> Your assignment
Give the data back with every "GUI agent" swapped for "GUI assistant" and all else unchanged.

> Records shown

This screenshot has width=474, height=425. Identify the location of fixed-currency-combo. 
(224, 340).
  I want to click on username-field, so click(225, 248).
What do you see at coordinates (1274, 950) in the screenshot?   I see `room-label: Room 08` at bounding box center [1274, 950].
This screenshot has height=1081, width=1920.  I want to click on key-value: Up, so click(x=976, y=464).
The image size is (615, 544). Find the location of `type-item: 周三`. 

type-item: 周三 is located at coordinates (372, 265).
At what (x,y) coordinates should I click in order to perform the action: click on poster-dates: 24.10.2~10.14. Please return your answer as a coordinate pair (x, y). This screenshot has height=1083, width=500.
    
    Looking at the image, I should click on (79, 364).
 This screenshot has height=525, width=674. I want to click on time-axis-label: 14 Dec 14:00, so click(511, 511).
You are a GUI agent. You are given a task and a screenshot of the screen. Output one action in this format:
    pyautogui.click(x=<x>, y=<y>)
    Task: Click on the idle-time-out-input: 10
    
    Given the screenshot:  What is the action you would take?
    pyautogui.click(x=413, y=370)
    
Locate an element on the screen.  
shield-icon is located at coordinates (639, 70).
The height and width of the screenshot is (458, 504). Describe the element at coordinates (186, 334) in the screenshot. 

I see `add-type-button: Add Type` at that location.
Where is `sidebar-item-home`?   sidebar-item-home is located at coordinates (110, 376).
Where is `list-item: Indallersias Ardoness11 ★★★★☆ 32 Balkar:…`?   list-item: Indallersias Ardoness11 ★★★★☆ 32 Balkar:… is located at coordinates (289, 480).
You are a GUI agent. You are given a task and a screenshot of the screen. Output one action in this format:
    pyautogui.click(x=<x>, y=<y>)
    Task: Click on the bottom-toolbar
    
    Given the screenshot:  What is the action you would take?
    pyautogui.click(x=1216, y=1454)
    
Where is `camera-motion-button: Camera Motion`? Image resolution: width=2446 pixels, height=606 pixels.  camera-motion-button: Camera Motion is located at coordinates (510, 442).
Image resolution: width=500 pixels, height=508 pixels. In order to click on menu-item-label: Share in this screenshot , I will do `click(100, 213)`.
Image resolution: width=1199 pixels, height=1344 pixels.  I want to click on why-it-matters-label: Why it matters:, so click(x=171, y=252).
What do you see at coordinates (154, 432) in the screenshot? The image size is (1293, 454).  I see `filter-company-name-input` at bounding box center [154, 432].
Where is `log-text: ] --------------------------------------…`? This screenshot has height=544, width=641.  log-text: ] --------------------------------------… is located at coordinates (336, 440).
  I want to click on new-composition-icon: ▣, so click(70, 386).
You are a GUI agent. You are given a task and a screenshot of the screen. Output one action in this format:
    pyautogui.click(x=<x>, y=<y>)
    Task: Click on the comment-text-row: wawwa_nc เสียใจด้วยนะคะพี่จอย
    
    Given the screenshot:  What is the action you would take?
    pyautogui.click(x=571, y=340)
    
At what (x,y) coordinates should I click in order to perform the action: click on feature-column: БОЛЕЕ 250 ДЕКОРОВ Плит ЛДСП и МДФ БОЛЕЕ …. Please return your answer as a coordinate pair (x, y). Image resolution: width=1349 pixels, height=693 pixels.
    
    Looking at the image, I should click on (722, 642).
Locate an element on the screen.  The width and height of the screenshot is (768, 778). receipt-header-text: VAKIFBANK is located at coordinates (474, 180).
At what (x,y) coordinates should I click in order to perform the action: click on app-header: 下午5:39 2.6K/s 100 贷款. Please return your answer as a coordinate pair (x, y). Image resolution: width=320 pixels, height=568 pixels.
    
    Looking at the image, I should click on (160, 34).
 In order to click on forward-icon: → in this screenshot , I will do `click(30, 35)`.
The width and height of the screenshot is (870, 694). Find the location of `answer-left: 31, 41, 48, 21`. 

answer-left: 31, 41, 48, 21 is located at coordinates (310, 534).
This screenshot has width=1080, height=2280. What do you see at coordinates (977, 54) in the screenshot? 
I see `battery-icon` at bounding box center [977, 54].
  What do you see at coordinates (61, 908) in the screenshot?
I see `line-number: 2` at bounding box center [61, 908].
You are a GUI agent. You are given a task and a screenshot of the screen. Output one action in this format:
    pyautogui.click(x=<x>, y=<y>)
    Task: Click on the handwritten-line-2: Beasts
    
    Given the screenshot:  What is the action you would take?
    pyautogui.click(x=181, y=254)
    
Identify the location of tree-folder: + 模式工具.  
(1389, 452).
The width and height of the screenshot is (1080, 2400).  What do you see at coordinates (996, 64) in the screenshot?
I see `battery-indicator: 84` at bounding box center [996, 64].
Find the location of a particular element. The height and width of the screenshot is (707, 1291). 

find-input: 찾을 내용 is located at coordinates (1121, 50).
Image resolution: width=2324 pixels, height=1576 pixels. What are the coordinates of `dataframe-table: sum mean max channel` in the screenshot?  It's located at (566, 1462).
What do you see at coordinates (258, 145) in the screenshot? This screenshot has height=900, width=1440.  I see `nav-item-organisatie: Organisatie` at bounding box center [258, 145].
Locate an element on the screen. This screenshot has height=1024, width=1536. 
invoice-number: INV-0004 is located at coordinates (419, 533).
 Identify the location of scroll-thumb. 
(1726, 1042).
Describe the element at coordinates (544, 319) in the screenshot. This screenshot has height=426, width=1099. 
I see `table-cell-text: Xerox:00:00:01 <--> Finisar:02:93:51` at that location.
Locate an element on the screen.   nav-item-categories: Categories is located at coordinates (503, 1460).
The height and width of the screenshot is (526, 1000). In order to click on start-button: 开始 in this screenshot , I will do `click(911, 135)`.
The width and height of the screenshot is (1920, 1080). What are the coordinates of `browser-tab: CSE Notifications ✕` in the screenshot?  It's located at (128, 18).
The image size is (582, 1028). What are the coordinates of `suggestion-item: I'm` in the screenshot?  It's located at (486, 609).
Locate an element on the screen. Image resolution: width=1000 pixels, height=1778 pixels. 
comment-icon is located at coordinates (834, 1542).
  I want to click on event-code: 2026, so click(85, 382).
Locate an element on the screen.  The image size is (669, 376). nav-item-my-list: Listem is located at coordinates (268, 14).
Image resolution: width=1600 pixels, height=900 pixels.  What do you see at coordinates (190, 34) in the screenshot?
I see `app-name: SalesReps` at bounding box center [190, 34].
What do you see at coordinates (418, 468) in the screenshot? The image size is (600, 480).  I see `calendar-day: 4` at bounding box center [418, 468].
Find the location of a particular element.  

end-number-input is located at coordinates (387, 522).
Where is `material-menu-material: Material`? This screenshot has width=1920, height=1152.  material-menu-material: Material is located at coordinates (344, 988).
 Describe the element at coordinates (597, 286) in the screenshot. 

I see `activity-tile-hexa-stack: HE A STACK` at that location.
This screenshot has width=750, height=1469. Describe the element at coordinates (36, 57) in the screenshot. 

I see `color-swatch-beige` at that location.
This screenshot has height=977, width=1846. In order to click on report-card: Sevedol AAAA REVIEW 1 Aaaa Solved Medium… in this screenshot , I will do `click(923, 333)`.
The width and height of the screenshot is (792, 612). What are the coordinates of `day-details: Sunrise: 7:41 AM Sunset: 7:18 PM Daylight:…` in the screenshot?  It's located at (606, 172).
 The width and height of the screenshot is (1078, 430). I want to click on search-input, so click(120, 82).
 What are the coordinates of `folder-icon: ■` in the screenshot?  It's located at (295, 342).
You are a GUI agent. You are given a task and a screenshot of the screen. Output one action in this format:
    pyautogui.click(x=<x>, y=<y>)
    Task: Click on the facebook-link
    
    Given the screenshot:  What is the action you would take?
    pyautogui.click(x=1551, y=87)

> Response below
This screenshot has width=474, height=425. Identify the location of fixed-currency-combo. 
(224, 340).
  I want to click on username-field, so click(225, 248).
What do you see at coordinates (1274, 950) in the screenshot?   I see `room-label: Room 08` at bounding box center [1274, 950].
This screenshot has height=1081, width=1920.  I want to click on key-value: Up, so click(x=976, y=464).
The image size is (615, 544). Find the location of `type-item: 周三`. 

type-item: 周三 is located at coordinates (372, 265).
At what (x,y) coordinates should I click in order to perform the action: click on poster-dates: 24.10.2~10.14. Please return your answer as a coordinate pair (x, y). This screenshot has height=1083, width=500.
    
    Looking at the image, I should click on (79, 364).
 This screenshot has height=525, width=674. I want to click on time-axis-label: 14 Dec 14:00, so click(511, 511).
You are a GUI assistant. You are given a task and a screenshot of the screen. Output one action in this format:
    pyautogui.click(x=<x>, y=<y>)
    Task: Click on the idle-time-out-input: 10
    
    Given the screenshot:  What is the action you would take?
    pyautogui.click(x=413, y=370)
    
Locate an element on the screen.  
shield-icon is located at coordinates (639, 70).
The height and width of the screenshot is (458, 504). Describe the element at coordinates (186, 334) in the screenshot. 

I see `add-type-button: Add Type` at that location.
Where is `sidebar-item-home`?   sidebar-item-home is located at coordinates (110, 376).
Where is `list-item: Indallersias Ardoness11 ★★★★☆ 32 Balkar:…`?   list-item: Indallersias Ardoness11 ★★★★☆ 32 Balkar:… is located at coordinates (289, 480).
You are a GUI assistant. You are given a task and a screenshot of the screen. Output one action in this format:
    pyautogui.click(x=<x>, y=<y>)
    Task: Click on the bottom-toolbar
    
    Given the screenshot:  What is the action you would take?
    pyautogui.click(x=1216, y=1454)
    
Where is `camera-motion-button: Camera Motion`? Image resolution: width=2446 pixels, height=606 pixels.  camera-motion-button: Camera Motion is located at coordinates (510, 442).
Image resolution: width=500 pixels, height=508 pixels. In order to click on menu-item-label: Share in this screenshot , I will do `click(100, 213)`.
Image resolution: width=1199 pixels, height=1344 pixels.  I want to click on why-it-matters-label: Why it matters:, so click(x=171, y=252).
What do you see at coordinates (154, 432) in the screenshot? The image size is (1293, 454).  I see `filter-company-name-input` at bounding box center [154, 432].
Where is `log-text: ] --------------------------------------…`? This screenshot has height=544, width=641.  log-text: ] --------------------------------------… is located at coordinates (336, 440).
  I want to click on new-composition-icon: ▣, so click(70, 386).
You are a GUI assistant. You are given a task and a screenshot of the screen. Output one action in this format:
    pyautogui.click(x=<x>, y=<y>)
    Task: Click on the comment-text-row: wawwa_nc เสียใจด้วยนะคะพี่จอย
    
    Given the screenshot:  What is the action you would take?
    pyautogui.click(x=571, y=340)
    
At what (x,y) coordinates should I click in order to perform the action: click on feature-column: БОЛЕЕ 250 ДЕКОРОВ Плит ЛДСП и МДФ БОЛЕЕ …. Please return your answer as a coordinate pair (x, y). Image resolution: width=1349 pixels, height=693 pixels.
    
    Looking at the image, I should click on (722, 642).
Locate an element on the screen.  The width and height of the screenshot is (768, 778). receipt-header-text: VAKIFBANK is located at coordinates (474, 180).
At what (x,y) coordinates should I click in order to perform the action: click on app-header: 下午5:39 2.6K/s 100 贷款. Please return your answer as a coordinate pair (x, y). Image resolution: width=320 pixels, height=568 pixels.
    
    Looking at the image, I should click on (160, 34).
 In order to click on forward-icon: → in this screenshot , I will do `click(30, 35)`.
The width and height of the screenshot is (870, 694). Find the location of `answer-left: 31, 41, 48, 21`. 

answer-left: 31, 41, 48, 21 is located at coordinates (310, 534).
This screenshot has width=1080, height=2280. What do you see at coordinates (977, 54) in the screenshot? 
I see `battery-icon` at bounding box center [977, 54].
  What do you see at coordinates (61, 908) in the screenshot?
I see `line-number: 2` at bounding box center [61, 908].
You are a GUI assistant. You are given a task and a screenshot of the screen. Output one action in this format:
    pyautogui.click(x=<x>, y=<y>)
    Task: Click on the handwritten-line-2: Beasts
    
    Given the screenshot:  What is the action you would take?
    pyautogui.click(x=181, y=254)
    
Identify the location of tree-folder: + 模式工具.  
(1389, 452).
The width and height of the screenshot is (1080, 2400).  What do you see at coordinates (996, 64) in the screenshot?
I see `battery-indicator: 84` at bounding box center [996, 64].
Find the location of a particular element. The height and width of the screenshot is (707, 1291). 

find-input: 찾을 내용 is located at coordinates (1121, 50).
Image resolution: width=2324 pixels, height=1576 pixels. What are the coordinates of `dataframe-table: sum mean max channel` in the screenshot?  It's located at (566, 1462).
What do you see at coordinates (258, 145) in the screenshot? This screenshot has height=900, width=1440.  I see `nav-item-organisatie: Organisatie` at bounding box center [258, 145].
Locate an element on the screen. This screenshot has height=1024, width=1536. 
invoice-number: INV-0004 is located at coordinates (419, 533).
 Identify the location of scroll-thumb. 
(1726, 1042).
Describe the element at coordinates (544, 319) in the screenshot. This screenshot has height=426, width=1099. 
I see `table-cell-text: Xerox:00:00:01 <--> Finisar:02:93:51` at that location.
Locate an element on the screen.   nav-item-categories: Categories is located at coordinates (503, 1460).
The height and width of the screenshot is (526, 1000). In order to click on start-button: 开始 in this screenshot , I will do `click(911, 135)`.
The width and height of the screenshot is (1920, 1080). What are the coordinates of `browser-tab: CSE Notifications ✕` in the screenshot?  It's located at (128, 18).
The image size is (582, 1028). What are the coordinates of `suggestion-item: I'm` in the screenshot?  It's located at (486, 609).
Locate an element on the screen. Image resolution: width=1000 pixels, height=1778 pixels. 
comment-icon is located at coordinates (834, 1542).
  I want to click on event-code: 2026, so click(85, 382).
Locate an element on the screen.  The image size is (669, 376). nav-item-my-list: Listem is located at coordinates (268, 14).
Image resolution: width=1600 pixels, height=900 pixels.  What do you see at coordinates (190, 34) in the screenshot?
I see `app-name: SalesReps` at bounding box center [190, 34].
What do you see at coordinates (418, 468) in the screenshot? The image size is (600, 480).  I see `calendar-day: 4` at bounding box center [418, 468].
Find the location of a particular element.  

end-number-input is located at coordinates (387, 522).
Where is `material-menu-material: Material`? This screenshot has width=1920, height=1152.  material-menu-material: Material is located at coordinates (344, 988).
 Describe the element at coordinates (597, 286) in the screenshot. 

I see `activity-tile-hexa-stack: HE A STACK` at that location.
This screenshot has width=750, height=1469. Describe the element at coordinates (36, 57) in the screenshot. 

I see `color-swatch-beige` at that location.
This screenshot has height=977, width=1846. In order to click on report-card: Sevedol AAAA REVIEW 1 Aaaa Solved Medium… in this screenshot , I will do `click(923, 333)`.
The width and height of the screenshot is (792, 612). What are the coordinates of `day-details: Sunrise: 7:41 AM Sunset: 7:18 PM Daylight:…` in the screenshot?  It's located at (606, 172).
 The width and height of the screenshot is (1078, 430). I want to click on search-input, so click(120, 82).
 What are the coordinates of `folder-icon: ■` in the screenshot?  It's located at (295, 342).
You are a GUI assistant. You are given a task and a screenshot of the screen. Output one action in this format:
    pyautogui.click(x=<x>, y=<y>)
    Task: Click on the facebook-link
    
    Given the screenshot:  What is the action you would take?
    pyautogui.click(x=1551, y=87)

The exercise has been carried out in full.